Here is what the Fed’s Distributional Financial Accounts have to say:
Historically, 17% growth in household wealth over 11 three-month “quarters,” or nearly three years, is pretty standard. There have been 110 such periods since the Fed’s data series begins in mid-1989, and the most recent ranks 55th, squarely in the middle.
On a quarterly basis, compound growth in household wealth since 1989 has averaged 1.39%. Under Trump it is slightly less, at 1.34%.
The bottom half of households saw their net worth rise by 54% under Trump, from $1.08 trillion to $1.67 trillion. That’s compared to an 18% rise for the top 1%, who control roughly a third of the total household wealth in America, or around $34.5 trillion.
Even after those gains, that works out to average net worth of around $26,000 for the bottom half of households versus around $27 million for the ones at the top.
Much of that increase among the bottom half was due to increases in real estate, not stocks, after a resurgence in home ownership rates that began in 2016.
Wages for lower-skilled jobs have of late been rising faster than those for higher-skilled occupations. But it takes time for income to be saved and translate into wealth. Since Trump took office, households headed by a college graduate captured 75% of the net worth gains, or around $11.88 trillion.
They represent about a third of all households, according to the Fed survey on which the data series is based.
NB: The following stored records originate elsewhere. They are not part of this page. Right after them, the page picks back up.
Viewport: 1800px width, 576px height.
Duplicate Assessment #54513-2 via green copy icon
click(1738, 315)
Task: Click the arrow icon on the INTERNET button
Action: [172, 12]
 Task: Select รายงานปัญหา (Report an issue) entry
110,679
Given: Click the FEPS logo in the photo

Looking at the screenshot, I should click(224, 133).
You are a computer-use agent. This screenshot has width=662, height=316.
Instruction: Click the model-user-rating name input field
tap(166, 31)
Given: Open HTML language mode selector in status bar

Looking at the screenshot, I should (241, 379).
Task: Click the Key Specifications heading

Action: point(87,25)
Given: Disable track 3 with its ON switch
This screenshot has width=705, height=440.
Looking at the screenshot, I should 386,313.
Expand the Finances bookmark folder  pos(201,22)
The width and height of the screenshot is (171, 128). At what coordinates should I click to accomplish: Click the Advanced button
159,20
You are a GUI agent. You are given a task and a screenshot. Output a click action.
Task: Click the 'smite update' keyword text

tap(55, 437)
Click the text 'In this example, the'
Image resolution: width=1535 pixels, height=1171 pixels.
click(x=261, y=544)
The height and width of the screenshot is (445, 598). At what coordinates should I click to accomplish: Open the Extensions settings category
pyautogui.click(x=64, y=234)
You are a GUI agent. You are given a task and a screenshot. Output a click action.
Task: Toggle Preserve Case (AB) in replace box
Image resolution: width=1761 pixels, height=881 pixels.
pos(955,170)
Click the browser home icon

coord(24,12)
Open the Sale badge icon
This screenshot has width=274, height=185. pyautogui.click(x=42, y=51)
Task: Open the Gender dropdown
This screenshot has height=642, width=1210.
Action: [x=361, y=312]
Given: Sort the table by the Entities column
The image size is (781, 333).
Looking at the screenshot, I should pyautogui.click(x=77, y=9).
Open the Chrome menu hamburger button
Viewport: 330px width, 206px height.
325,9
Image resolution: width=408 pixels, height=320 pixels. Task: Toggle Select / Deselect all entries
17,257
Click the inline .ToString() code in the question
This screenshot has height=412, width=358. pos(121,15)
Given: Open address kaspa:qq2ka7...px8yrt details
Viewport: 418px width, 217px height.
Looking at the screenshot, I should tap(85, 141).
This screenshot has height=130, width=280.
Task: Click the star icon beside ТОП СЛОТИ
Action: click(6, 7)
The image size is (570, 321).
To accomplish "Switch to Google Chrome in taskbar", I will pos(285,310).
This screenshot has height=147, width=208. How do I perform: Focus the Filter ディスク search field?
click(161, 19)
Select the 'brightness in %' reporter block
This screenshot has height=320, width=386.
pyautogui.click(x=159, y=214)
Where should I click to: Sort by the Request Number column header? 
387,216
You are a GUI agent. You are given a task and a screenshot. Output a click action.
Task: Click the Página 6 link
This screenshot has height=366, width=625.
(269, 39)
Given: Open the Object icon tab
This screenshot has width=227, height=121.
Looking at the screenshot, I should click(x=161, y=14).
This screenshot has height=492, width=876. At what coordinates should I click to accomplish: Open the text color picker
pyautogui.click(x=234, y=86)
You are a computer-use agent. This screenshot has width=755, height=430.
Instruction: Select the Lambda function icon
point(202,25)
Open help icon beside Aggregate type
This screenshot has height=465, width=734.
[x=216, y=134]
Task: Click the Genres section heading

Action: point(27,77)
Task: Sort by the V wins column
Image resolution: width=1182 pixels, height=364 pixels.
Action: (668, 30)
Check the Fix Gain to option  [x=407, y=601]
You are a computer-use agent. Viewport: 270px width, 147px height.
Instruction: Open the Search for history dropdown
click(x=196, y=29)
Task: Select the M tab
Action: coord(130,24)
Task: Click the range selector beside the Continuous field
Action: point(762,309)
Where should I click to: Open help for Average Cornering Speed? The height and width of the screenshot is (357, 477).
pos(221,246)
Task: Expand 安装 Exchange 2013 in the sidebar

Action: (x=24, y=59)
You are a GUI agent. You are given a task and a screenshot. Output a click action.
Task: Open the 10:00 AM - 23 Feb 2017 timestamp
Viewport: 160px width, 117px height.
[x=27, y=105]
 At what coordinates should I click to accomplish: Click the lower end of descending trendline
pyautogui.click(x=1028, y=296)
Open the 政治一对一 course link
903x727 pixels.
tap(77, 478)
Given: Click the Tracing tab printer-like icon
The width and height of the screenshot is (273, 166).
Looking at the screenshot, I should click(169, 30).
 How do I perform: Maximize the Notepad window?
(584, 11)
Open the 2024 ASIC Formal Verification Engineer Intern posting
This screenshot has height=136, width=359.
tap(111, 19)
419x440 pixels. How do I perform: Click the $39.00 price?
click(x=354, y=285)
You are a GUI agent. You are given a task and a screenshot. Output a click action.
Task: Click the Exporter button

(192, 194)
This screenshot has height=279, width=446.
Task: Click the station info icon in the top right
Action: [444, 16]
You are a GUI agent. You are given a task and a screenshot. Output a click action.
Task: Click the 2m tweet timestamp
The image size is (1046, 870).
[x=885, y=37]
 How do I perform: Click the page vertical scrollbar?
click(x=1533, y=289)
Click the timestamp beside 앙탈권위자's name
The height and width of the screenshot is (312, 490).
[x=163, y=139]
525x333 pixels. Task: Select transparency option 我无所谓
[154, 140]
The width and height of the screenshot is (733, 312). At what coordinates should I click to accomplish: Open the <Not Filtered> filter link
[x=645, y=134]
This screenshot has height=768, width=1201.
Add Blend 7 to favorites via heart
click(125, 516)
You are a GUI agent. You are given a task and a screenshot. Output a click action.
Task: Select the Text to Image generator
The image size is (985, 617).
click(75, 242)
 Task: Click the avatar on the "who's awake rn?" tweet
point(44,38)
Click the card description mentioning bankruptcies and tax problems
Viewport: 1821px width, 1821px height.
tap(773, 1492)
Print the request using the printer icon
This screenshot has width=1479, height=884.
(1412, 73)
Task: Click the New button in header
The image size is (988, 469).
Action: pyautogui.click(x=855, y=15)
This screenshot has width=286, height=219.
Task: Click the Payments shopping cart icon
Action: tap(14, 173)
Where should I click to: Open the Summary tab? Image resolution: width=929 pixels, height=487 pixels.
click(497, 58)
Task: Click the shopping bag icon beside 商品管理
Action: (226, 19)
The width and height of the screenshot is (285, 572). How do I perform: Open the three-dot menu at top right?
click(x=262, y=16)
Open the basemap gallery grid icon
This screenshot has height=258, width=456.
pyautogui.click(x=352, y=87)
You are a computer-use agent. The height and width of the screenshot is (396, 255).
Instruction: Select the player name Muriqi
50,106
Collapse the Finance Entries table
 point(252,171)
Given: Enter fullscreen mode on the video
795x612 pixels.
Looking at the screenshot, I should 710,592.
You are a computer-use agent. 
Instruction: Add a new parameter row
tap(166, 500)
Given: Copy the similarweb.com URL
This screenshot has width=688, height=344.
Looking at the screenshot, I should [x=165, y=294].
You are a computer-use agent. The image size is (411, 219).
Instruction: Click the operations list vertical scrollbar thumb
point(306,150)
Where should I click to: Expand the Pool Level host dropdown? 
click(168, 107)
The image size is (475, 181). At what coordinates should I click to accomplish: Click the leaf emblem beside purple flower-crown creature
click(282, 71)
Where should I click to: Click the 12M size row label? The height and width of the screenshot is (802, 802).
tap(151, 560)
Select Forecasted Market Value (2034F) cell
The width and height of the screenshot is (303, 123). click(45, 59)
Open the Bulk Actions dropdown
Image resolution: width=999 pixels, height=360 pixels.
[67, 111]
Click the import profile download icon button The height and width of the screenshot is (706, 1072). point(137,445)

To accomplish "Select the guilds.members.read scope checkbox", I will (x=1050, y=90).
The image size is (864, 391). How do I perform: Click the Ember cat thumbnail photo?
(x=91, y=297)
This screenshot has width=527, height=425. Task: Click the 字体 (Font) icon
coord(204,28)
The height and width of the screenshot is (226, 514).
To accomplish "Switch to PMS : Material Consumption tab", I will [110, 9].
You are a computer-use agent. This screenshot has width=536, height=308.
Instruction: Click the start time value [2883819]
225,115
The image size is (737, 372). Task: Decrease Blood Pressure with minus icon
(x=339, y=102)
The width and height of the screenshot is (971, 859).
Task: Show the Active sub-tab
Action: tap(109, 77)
Overall, households headed by a high school graduate, a group on the front lines of Trump’s pledge to restore blue collar fortunes, lost $0.4 trillion in net worth during his time in office. Those households represent about a fourth of the total.
A BABY BOOMER BOOM
Generationally, households with a head born from 1946 to 1964 did not get fooled again, as the 1971 rock anthem pledged. The title of Trump’s speech was “The Great American Comeback.” It could just as easily have been “OK Boomer, What About the Rest of Us?”
Baby boomers under Trump, himself a member of that generation, captured around $10 trillion of recent wealth gains, or about two-thirds of the total.
The Fed survey’s demographic estimates are as of 2016, and the population would have changed slightly since then. In 2016 about 36% of household heads (in the case of mixed-sex couples the Fed considers the man to be the head, in same-sex couples it is the oldest of the two) were headed by a member of the baby boom.
Wealth accumulates with time, and older people would tend to have a larger base to start with. But for millennials, those born between 1981 and 1996, the last three years of booming markets have meant an extra half trillion dollars only, spread across about 20.6% of households. GenX’ers, born between 1965 and 1980, got about 21% of the gains, and made up roughly 26% of households. The pre-baby boom “Silent Generation” got 16% of the gains, roughly in line with that group’s share of households.
Analyzed by race, the data told a familiar story of inequality. About 84% of recent wealth gains accrued to the 64% of households that self-identified to the Fed as white.
About 4.6% of wealth gains went to the 14.5% of households that identified as black, and 3.8% to the 10.1% of households that identified as Hispanic.